Czy przepiszesz dosłownie z poniższego artykułu o Xiaomi wszystko od słów „Wymienione przez prezydenckich” aż po słowa „Polsce jest to..”?

> _STRONA_
/---
DAJ CYNK

[Aktualizacja] Xiaomi na czarnej liście USA jak Huawei. Ban na pożegnanie od Donalda Trumpa

Mieszko Zagańczyk

Prawo, finanse, statystyki

Xiaomi na czarnej liście USA jak Huawei. Ban na pożegnanie od Donalda Trumpa

Chociaż od zaprzysiężenia nowego prezydenta Stanów Zjednoczonych dzieli nas już tylko kilka dni, odchodzący Donald Trump pokazał jeszcze raz muskuły, kontynuując swoją wojnę z chińskimi firmami. Wśród nich jest Xiaomi, na które administracja Trumpa nałożyła  zakaz inwestowania, oceniając, że jest „komunistyczną chińską firmą wojskową”.

Do najnowszej decyzji otoczenia Donalda Trumpa dotarł Reuters, podając, że na wojskową czarną listę trafiło dziewięć nowych firm z Chin, w tym państwowy producent samolotów Comac oraz jeden z największych chińskich producentów smartfonów i inteligentnej elektroniki – Xiaomi.

Wymienione przez prezydenckich urzędników spółki będą podlegać nowemu zakazowi inwestycyjnemu, który zmusi amerykańskich inwestorów do zbycia swoich udziałów w firmach z czarnej listy do 11 listopada 2021 r.

Zobacz: Amerykańska „Czysta Sieć” przeciwko Chinom. Którzy operatorzy są bezpieczni? W Polsce jest to..

W tym kontekście szczególnie ciekawe jest dalsza współpraca Xiaomi z Qualcomm Ventures, czyli funduszem producenta układów Snapdragon, który jest jednym z inwestorów chińskiej firmy.
\---
[Zarejestrowane dane]
/---
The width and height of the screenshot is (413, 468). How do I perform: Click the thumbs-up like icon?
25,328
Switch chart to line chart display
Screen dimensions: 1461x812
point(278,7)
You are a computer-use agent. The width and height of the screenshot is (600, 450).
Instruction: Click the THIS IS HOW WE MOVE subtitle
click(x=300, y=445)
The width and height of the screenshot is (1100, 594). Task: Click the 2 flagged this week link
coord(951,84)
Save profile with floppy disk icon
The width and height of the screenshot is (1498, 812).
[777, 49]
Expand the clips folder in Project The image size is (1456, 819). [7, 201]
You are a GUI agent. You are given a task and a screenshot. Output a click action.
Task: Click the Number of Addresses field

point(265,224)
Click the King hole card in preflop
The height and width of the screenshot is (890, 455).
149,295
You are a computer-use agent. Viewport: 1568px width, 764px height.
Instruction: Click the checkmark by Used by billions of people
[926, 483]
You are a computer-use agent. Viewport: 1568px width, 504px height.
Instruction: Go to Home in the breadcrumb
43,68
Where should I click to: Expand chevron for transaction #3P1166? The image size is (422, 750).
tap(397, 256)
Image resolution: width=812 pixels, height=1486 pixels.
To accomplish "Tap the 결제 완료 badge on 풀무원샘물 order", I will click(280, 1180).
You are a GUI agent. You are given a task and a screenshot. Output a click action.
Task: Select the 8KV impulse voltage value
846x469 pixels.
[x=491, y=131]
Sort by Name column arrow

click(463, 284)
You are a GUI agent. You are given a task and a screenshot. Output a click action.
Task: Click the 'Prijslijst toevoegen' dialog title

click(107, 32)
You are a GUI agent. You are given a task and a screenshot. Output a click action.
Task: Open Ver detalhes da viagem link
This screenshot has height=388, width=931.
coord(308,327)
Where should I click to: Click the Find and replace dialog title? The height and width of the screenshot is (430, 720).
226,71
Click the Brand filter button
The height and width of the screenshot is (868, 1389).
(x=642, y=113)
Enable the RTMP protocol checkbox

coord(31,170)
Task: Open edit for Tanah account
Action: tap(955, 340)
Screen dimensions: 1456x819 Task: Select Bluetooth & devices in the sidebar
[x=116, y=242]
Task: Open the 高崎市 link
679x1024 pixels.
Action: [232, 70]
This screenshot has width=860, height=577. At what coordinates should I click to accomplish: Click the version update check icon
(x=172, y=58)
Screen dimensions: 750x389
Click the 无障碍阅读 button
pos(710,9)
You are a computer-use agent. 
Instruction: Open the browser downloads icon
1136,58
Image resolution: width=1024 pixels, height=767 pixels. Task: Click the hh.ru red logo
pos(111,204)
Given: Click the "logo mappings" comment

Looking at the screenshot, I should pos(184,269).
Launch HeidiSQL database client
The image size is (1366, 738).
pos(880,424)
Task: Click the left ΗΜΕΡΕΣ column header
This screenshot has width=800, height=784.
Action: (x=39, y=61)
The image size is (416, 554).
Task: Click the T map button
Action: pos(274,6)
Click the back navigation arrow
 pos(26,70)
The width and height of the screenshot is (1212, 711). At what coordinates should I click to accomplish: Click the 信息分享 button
\---
> _ROZWIĄZANIE_
Wymienione przez prezydenckich urzędników spółki będą podlegać nowemu zakazowi inwestycyjnemu, który zmusi amerykańskich inwestorów do zbycia swoich udziałów w firmach z czarnej listy do 11 listopada 2021 r.

Zobacz: Amerykańska „Czysta Sieć” przeciwko Chinom. Którzy operatorzy są bezpieczni? W Polsce jest to..